Relatórios oficiais divulgados até 28 de junho apontam o colapso de 774 prédios — 189 completamente destruídos e 585 parcialmente comprometidos. O governo instalou uma comissão técnica que avaliará, nos próximos dias, o estado de pontes, rodovias e demais estruturas civis. A classificação de risco será dividida em três cores: vermelho para alto risco de desabamento, amarelo para risco moderado e verde para áreas sem ameaça estrutural.
Os sismos, de magnitudes 7,2 e 7,5 na escala Richter, deixaram 1,9 mil mortos e 10,5 mil feridos, segundo a última atualização das autoridades de proteção civil. Organismos internacionais estimam que cerca de 50 mil pessoas continuem desaparecidas, número que pode elevar o balanço de vítimas.

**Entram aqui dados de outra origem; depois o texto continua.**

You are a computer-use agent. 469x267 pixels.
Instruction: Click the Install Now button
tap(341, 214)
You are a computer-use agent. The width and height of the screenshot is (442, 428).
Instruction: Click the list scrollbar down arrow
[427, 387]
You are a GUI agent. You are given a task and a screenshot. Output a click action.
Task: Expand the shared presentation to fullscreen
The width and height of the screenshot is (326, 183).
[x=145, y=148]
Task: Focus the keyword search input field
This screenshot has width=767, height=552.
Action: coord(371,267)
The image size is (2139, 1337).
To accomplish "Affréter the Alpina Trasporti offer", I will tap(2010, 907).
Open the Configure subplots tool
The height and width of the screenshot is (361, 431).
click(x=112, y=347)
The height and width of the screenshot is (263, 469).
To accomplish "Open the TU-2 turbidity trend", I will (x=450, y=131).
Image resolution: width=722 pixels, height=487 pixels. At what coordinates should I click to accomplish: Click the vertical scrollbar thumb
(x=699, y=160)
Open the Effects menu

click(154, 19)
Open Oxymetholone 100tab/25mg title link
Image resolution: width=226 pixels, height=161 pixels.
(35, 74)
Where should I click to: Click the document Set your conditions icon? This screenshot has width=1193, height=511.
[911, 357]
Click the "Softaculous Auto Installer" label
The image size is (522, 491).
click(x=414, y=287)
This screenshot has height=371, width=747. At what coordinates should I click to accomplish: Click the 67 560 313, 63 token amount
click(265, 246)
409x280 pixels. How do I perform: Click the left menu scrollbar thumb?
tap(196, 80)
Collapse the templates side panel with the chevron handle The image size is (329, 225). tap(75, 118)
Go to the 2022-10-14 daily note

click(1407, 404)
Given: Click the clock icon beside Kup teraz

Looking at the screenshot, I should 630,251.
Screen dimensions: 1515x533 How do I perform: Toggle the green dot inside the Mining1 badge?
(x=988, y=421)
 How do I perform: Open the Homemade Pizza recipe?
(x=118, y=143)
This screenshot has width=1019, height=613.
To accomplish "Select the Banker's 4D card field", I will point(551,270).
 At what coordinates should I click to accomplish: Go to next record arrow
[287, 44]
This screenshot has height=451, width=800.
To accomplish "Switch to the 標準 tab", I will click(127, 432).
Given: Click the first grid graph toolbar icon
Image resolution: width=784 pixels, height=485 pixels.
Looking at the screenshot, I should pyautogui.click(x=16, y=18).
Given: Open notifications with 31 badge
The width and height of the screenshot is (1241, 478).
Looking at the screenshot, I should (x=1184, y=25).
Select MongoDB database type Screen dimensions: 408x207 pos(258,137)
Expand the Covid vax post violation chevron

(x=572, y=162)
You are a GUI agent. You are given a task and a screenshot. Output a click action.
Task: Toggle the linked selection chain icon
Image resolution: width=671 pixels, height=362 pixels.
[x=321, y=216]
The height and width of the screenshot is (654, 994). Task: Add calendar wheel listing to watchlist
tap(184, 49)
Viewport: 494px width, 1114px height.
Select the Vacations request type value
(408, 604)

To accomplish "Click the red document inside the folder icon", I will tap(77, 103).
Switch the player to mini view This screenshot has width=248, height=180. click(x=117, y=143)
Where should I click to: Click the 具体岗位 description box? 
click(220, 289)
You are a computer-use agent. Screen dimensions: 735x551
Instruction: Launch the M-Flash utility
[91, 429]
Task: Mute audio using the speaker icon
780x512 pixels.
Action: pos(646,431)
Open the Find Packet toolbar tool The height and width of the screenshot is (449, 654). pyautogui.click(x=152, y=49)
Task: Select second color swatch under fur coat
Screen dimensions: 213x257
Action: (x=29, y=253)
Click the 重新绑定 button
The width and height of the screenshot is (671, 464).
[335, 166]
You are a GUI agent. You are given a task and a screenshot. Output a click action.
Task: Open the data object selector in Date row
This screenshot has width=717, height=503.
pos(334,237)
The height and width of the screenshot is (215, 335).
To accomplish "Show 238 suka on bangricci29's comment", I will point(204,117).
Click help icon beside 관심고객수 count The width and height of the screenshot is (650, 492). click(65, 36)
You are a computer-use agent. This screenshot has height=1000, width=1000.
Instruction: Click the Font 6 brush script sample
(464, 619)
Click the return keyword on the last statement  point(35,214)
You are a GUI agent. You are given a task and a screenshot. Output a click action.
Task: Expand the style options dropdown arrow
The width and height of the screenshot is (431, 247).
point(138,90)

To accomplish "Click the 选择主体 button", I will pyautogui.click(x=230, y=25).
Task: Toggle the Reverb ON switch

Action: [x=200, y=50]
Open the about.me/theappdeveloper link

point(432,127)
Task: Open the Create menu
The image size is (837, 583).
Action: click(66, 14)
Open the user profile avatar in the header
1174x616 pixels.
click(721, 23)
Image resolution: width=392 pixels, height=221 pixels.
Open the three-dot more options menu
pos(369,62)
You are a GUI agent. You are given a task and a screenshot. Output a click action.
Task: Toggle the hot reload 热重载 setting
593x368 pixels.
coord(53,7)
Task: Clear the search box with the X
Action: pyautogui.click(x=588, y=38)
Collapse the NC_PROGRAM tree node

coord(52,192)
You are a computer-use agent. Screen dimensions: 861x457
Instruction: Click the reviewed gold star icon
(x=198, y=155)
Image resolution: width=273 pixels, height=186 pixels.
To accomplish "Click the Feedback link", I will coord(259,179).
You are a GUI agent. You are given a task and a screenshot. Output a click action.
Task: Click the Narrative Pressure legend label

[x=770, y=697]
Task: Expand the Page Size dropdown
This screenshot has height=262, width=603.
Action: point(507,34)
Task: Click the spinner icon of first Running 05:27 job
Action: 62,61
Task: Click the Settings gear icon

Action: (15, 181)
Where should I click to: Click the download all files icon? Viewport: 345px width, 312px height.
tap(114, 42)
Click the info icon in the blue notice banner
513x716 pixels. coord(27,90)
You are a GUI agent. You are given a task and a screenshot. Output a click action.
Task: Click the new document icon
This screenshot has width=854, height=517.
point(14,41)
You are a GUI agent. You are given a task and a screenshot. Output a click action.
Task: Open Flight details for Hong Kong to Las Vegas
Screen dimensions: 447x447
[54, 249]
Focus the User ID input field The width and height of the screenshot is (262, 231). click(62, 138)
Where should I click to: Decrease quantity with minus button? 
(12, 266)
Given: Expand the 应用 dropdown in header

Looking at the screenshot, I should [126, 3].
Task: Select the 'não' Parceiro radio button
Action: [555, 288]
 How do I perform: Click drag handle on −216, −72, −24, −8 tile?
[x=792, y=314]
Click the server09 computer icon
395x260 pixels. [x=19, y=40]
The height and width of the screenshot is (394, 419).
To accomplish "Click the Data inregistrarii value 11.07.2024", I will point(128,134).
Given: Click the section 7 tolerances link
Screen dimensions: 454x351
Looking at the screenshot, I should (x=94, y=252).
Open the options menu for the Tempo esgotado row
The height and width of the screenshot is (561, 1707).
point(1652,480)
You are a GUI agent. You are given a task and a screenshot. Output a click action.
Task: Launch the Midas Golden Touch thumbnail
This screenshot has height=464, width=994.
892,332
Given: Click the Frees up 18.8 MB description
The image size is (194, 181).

Além dos danos humanos, a sequência de tremores provocou interrupções no abastecimento de água, cortes de energia e bloqueios em importantes vias de acesso. Equipes de resgate seguem mobilizadas na busca por sobreviventes em bairros de Caracas, Vargas e Miranda, regiões que registraram as maiores intensidades sísmicas.
A divulgação das imagens de satélite fornece um panorama preliminar da extensão do desastre e deve auxiliar na definição de prioridades de socorro e reconstrução. A expectativa é que, a partir da análise completa das áreas críticas, autoridades e organismos internacionais consigam dimensionar recursos para alojamentos temporários, reparo de infraestrutura básica e recuperação econômica das zonas mais afetadas.